Во дворе нашей пятиэтажки на Вавилова были установлены качели. Я их обожала… и вот, однажды, в жаркий августовский день… помните это странное московское томление перед концом каникул… лето пролетело… до начала занятий еще несколько дней… взрослые уходят на работу, а ты торчишь весь день во дворе и чувствуешь неотвратимо приближающуюся осень… зелень начинает желтеть… дома и деревья как будто в обмороке… все готово перевернуться с ног на голову… но не переворачивается… и детское одиночество мучает зверски и предчувствие будущей взрослой жизни потихоньку наваливается как великан на фарфоровую куколку и дробит, дробит твои косточки… и тянет взлететь на воздух… но что-то нам всегда мешает… усталость рода человеческого… и мы так и проводим здоровую половину жизни в розовом тумане несбывшихся надежд, а вторую — в жестяном пальто и в свинцовых сапогах старости. В корчах и муках.
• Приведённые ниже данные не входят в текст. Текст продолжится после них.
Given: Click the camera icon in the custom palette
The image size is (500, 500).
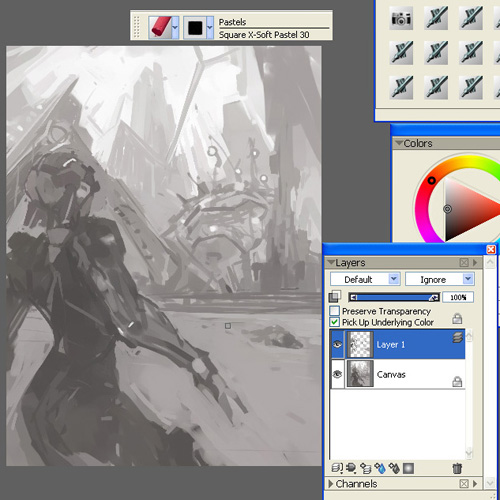Looking at the screenshot, I should coord(401,18).
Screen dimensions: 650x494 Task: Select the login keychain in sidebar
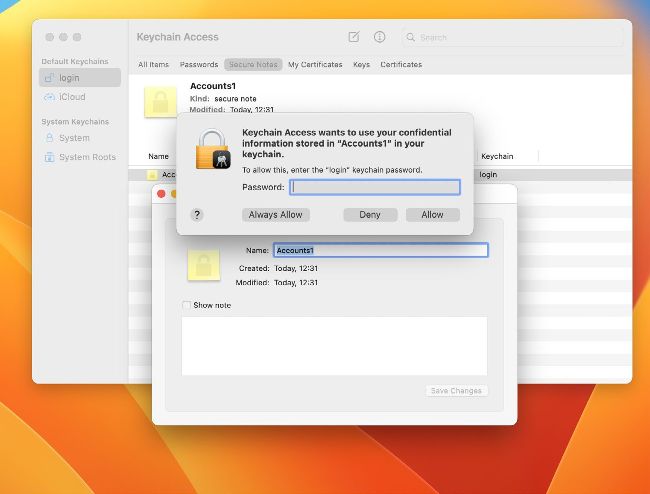69,78
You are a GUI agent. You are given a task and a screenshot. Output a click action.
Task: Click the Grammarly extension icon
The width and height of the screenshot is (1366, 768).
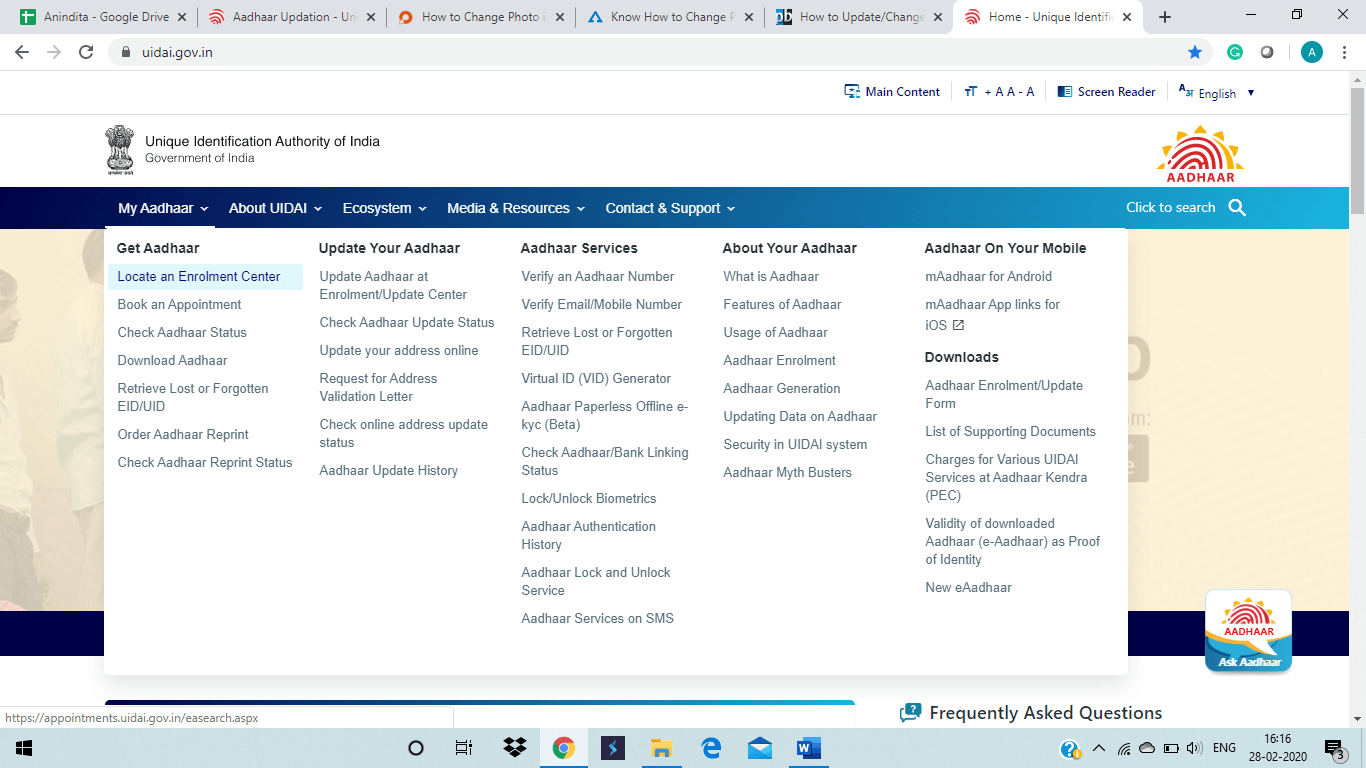point(1235,52)
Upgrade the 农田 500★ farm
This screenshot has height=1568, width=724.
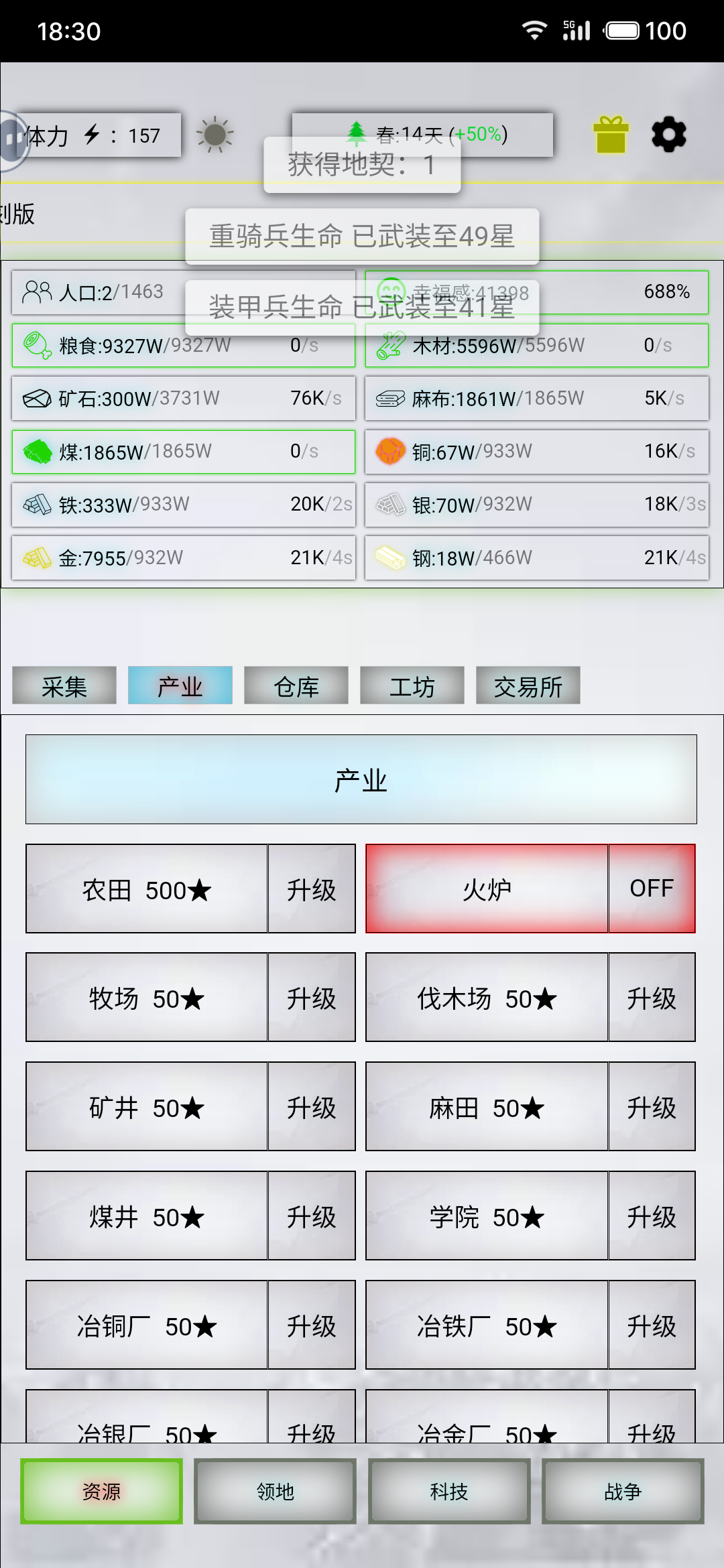312,889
Мама ушла на работу, сказала, что прибежит в обеденный перерыв, накормит меня и опять уйдет… надела мне торжественно на шею ключ на ленточке и запретила уходить — дальше беседок. Это означало, что находиться моему телу разрешалось в прямоугольнике, ограниченном стеной нашего четырехподъездного кирпичика, длинным высоким и глухим забором какого-то закрытого учреждения с противоположной стороны и двумя — беседками по бокам, сталинскими строениями с обрушившимися лестницами, прогнившими скамеечками и остатками здоровенных гипсовых баб, призванных, наверное, олицетворять мощь и красоту советского строя. От этих мегалитов, впрочем, во времена моего детства остались лишь могучие торсы с отбитыми головами и руками, в неприятных их недрах скапливалась дождевая вода и всякая дрянь, там жили сколопендры, которых дети очень боялись.
Проводив маму до одной из беседок и вдоволь напрыгавшись на ее пыльной лестнице, я побежала к качелям. Там уже качались две девочки — веселая энергичная толстушка Ирма, родом из Прибалтики, из соседнего двора, и худенькая, застенчивая, но себе на уме, Светлана, моя соседка по подъезду, дружба с которой так и не завязалась, несмотря на все попытки наших мам-одиночек нас подружить. Ирма была на два года меня старше и заслуженно считала и меня и Светлану малышней, с которой стыдно иметь дело. Обменявшись парой пустых слов с Светланой и кивнув Ирме (никакой реакции с ее стороны), я залезла на теплое деревянное сидение, оттолкнулась ногами и принялась сосредоточенно раскачиваться… через минуту я догнала и перегнала по высоте осторожную Светлану… догнать Ирму было труднее… тем более, что она тут же заметила мой порыв и, не изменив никак выражение чуть деревянного, как будто припудренного янтарной пылью лица, начала качаться мощнее и выше, чем до моего прихода.
Короткие наши юбочки задирались на грудь.
Старые качели отчаянно скрипели.
Песок под ногами улетал вниз и назад и его место занимало звенящее в августовском мрении коричневатое московское небо… воздух сек и ласкал щеки… мир качался, качался, качался.
…
Между качелями и домом росли липы. Высотой с наш дом. Под одной из них, в тени, рядом с изрезанным ножом стволом, стоял мужчина. В длинном, темно-бежевом плаще, наброшенном на плечи, но запахнутом. Поначалу я его и не заметила. Потом заметила, но как-то не восприняла… а он пристально смотрел на нас… переводил воспаленный взгляд с одной на другую… пожирал глазами наши ручки, грудки, ножки, обнажающиеся в движении до трусиков. Да, он пялился на нас и делал что-то рукой под плащом… тогда я и понятия не имела, что.